▸ About this exercise: Scan the data below and state the number of lines that include the word "Click", adding no comment.

▸ Listed entries:
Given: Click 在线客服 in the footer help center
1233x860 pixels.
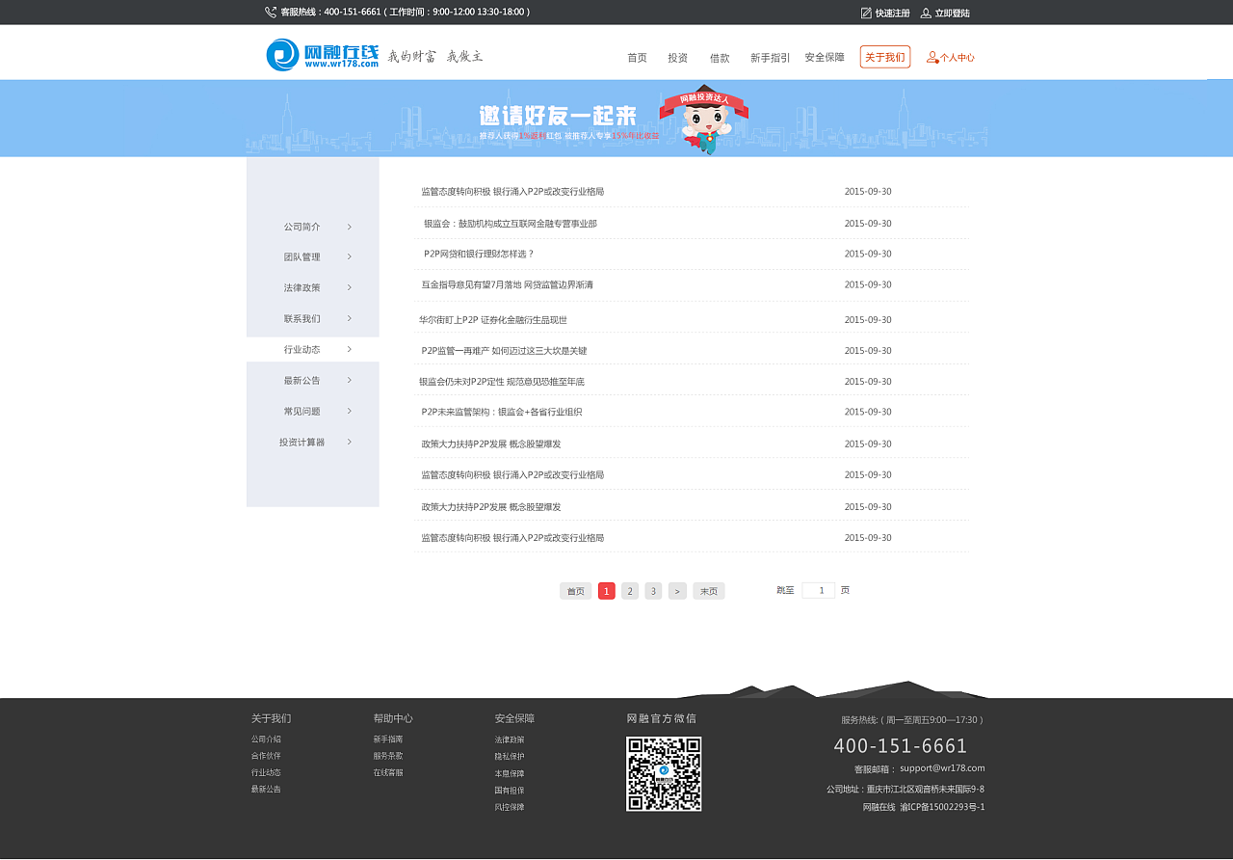Looking at the screenshot, I should 386,772.
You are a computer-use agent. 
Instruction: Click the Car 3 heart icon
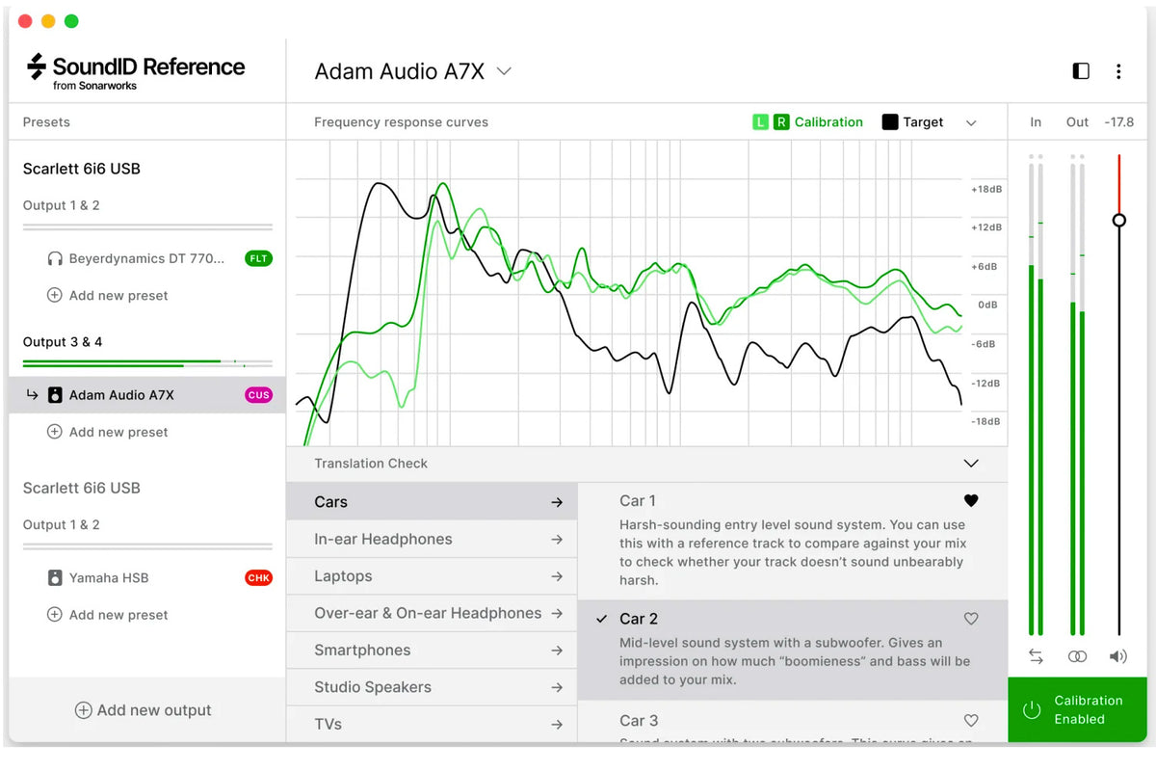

▸ Expected answer: 2